First of all, please apologize my poor english, let me know if there is something you can't understand.
Hope you can help me on my problem, let me introduce the background :
I have to load huge amounts of datas from an Oracle database to a Vertica database on a daily basis.
For performances problematics, I can't use Java or tmp files such as .csv or .txt (around 50 tables involved, some gets several millions lines, every night)
I am restricted to windows.
So the basic solution for this is the following :
Code: Select all
echo @MyPath\Myscript.sql | sqlplus user/pwd@mydb | vsql -h host -d mydb -U user -w pwd -c "COPY Table(DATA) FROM LOCAL STDIN DELIMITER '|' DIRECT STREAM NAME 'Loading data from myscript' EXCEPTIONS 'exception.txt' REJECTED DATA 'rejected.txt';"
Of course, I want to check also my Constraints. There is PK, FK and UK to check.

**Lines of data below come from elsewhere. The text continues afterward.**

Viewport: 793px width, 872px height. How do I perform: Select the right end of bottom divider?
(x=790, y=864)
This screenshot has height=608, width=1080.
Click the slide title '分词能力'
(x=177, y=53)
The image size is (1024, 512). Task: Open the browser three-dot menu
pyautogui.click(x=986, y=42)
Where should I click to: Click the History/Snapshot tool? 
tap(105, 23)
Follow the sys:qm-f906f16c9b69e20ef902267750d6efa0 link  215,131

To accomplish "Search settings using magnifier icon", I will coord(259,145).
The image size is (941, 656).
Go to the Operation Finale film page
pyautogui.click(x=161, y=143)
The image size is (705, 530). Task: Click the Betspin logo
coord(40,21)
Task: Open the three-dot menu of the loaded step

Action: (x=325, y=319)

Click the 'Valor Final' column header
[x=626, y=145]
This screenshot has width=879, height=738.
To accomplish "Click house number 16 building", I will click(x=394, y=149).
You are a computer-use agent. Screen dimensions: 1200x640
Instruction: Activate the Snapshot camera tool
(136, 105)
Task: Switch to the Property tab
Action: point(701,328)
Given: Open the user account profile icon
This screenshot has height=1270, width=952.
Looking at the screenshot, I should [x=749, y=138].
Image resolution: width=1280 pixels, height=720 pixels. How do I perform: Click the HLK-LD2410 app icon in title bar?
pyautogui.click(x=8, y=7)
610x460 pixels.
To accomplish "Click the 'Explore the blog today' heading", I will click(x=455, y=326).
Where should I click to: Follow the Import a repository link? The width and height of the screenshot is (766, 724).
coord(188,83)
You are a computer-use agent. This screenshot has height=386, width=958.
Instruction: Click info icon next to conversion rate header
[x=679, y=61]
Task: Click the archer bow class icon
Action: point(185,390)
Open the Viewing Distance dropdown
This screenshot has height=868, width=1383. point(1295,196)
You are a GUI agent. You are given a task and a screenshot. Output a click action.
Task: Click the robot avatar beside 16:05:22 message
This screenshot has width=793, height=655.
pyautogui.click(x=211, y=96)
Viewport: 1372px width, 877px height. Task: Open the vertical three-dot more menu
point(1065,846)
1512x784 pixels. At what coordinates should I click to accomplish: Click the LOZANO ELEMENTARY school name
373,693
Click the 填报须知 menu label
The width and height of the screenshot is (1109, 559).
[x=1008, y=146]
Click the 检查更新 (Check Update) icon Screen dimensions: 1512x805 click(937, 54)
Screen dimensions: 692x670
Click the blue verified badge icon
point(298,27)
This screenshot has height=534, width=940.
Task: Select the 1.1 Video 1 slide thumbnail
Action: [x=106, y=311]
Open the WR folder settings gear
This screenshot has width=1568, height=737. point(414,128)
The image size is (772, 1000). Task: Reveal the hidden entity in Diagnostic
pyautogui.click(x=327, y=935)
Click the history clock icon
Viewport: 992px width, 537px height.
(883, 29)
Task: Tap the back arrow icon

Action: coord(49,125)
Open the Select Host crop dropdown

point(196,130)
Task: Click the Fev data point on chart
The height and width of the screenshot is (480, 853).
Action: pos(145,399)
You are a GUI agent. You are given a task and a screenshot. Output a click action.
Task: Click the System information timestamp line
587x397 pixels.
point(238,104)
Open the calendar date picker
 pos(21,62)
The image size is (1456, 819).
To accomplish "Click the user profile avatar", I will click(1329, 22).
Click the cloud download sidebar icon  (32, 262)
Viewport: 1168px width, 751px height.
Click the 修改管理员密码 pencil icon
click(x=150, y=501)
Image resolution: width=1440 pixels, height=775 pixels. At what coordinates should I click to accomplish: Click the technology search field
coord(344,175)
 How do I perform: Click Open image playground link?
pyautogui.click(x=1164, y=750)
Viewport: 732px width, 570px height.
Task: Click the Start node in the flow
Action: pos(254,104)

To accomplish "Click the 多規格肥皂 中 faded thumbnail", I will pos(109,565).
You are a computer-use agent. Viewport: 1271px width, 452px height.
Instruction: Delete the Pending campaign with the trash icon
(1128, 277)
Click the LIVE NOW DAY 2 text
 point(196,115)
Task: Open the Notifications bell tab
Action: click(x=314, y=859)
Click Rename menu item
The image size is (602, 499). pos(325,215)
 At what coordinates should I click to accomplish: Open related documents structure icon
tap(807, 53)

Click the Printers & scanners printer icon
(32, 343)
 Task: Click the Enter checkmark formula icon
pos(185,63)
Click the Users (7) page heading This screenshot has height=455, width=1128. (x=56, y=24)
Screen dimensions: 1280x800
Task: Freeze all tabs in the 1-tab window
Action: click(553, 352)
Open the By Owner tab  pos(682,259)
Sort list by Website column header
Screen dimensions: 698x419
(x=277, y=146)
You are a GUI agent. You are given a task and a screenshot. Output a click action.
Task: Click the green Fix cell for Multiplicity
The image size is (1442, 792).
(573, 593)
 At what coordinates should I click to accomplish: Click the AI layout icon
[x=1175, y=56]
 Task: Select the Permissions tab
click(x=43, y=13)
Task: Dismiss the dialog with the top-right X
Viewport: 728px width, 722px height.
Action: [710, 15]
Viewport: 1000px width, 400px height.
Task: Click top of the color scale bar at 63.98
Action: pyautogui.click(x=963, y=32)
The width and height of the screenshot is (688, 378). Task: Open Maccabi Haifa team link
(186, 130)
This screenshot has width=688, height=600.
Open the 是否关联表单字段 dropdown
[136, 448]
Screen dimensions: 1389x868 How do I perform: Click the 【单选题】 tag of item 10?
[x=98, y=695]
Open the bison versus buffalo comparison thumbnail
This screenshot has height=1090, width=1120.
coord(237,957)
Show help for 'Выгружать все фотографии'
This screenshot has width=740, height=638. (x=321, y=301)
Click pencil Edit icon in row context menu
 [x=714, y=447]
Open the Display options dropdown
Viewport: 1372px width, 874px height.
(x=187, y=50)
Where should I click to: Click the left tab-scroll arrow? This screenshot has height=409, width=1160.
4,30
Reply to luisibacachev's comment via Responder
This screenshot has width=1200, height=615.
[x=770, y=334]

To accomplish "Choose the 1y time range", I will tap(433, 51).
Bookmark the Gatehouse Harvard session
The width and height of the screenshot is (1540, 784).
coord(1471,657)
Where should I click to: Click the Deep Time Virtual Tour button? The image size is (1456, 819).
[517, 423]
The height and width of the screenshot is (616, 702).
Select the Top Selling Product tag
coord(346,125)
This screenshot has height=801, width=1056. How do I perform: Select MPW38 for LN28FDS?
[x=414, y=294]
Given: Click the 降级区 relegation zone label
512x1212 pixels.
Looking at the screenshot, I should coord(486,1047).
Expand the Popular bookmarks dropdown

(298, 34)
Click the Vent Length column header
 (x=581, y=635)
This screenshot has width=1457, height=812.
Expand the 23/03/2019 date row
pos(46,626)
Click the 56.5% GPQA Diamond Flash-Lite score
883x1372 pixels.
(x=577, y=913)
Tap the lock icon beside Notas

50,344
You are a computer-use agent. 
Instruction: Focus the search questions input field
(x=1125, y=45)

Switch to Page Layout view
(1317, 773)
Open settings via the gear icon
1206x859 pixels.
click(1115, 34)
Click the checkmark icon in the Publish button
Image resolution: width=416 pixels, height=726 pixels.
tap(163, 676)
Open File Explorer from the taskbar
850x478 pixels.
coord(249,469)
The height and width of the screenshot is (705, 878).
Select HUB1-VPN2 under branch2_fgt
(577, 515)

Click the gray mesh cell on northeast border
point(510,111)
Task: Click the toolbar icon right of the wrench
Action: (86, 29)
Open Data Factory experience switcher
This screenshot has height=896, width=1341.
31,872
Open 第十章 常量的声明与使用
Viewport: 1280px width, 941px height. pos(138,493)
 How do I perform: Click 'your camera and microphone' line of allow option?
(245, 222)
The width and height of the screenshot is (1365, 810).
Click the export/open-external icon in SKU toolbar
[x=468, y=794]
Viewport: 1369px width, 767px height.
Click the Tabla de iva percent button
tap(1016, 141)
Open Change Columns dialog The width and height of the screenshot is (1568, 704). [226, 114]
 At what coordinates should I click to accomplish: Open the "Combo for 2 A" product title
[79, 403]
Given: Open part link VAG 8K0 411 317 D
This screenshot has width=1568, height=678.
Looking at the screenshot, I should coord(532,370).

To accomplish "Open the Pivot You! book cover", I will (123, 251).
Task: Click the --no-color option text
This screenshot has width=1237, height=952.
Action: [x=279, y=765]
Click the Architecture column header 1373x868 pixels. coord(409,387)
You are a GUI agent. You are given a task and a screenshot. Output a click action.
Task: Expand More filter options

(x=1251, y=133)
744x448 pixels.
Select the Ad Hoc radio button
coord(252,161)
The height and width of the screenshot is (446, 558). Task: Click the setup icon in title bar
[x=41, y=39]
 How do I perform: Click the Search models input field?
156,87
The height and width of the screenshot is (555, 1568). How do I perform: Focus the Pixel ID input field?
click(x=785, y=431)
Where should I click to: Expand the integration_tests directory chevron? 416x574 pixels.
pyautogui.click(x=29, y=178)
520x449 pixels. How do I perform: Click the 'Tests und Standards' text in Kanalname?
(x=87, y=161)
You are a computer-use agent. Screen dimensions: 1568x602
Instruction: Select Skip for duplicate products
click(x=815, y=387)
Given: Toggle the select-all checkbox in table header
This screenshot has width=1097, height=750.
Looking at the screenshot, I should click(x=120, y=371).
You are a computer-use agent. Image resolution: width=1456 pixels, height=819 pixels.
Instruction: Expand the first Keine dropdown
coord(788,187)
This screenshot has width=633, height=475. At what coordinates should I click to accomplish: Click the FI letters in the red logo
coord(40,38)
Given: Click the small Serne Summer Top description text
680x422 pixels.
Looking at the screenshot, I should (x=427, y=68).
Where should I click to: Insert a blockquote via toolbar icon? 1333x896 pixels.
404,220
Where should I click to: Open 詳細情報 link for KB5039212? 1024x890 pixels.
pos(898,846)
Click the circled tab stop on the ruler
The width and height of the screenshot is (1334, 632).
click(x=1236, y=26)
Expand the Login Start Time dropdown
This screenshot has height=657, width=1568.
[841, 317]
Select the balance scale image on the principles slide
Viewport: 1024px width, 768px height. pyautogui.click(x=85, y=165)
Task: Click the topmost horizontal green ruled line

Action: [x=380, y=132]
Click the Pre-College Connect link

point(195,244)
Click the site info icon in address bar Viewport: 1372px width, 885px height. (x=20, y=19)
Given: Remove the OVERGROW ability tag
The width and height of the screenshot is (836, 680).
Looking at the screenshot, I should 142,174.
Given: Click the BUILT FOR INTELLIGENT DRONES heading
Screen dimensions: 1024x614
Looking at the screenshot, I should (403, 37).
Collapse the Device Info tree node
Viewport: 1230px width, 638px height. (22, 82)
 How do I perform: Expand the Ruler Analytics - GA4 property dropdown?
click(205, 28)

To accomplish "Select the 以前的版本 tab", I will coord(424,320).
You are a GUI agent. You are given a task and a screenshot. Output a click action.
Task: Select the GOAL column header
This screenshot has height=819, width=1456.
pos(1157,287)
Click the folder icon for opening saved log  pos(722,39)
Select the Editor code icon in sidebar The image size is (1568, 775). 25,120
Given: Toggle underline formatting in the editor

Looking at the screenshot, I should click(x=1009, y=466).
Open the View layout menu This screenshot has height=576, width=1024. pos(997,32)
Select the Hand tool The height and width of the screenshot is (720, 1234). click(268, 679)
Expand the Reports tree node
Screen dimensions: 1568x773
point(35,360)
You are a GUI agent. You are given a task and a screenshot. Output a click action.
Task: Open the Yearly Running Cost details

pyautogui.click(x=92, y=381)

I don't want to go on complex and fancy SELECT/INSERT/DELETE queries or/with some TMP tables when i can use SELECT ANALYSE_CONSTRAINT and the NO COMMIT options.
Here come the core problem (not the core question, please read until the end).
If i do such thing as :
Code: Select all
vsql -h host -d mydb -w pwd -c "COMMIT;" | echo @MyPath\Myscript.sql | sqlplus user/pwd@mydb | vsql -h host -d mydb -U user -w pwd -c "COPY Table(DATA) FROM LOCAL STDIN DELIMITER '|' DIRECT STREAM NAME 'Loading data from myscript' EXCEPTIONS 'exception.txt' REJECTED DATA 'rejected.txt' NO COMMIT;"
Next :
Code: Select all
#Initialize ON_ERROR_STOP for avoid commit if constraint violated
vsql -h host -d mydb -U user -w pwd -c "\set ON_ERROR_STOP on"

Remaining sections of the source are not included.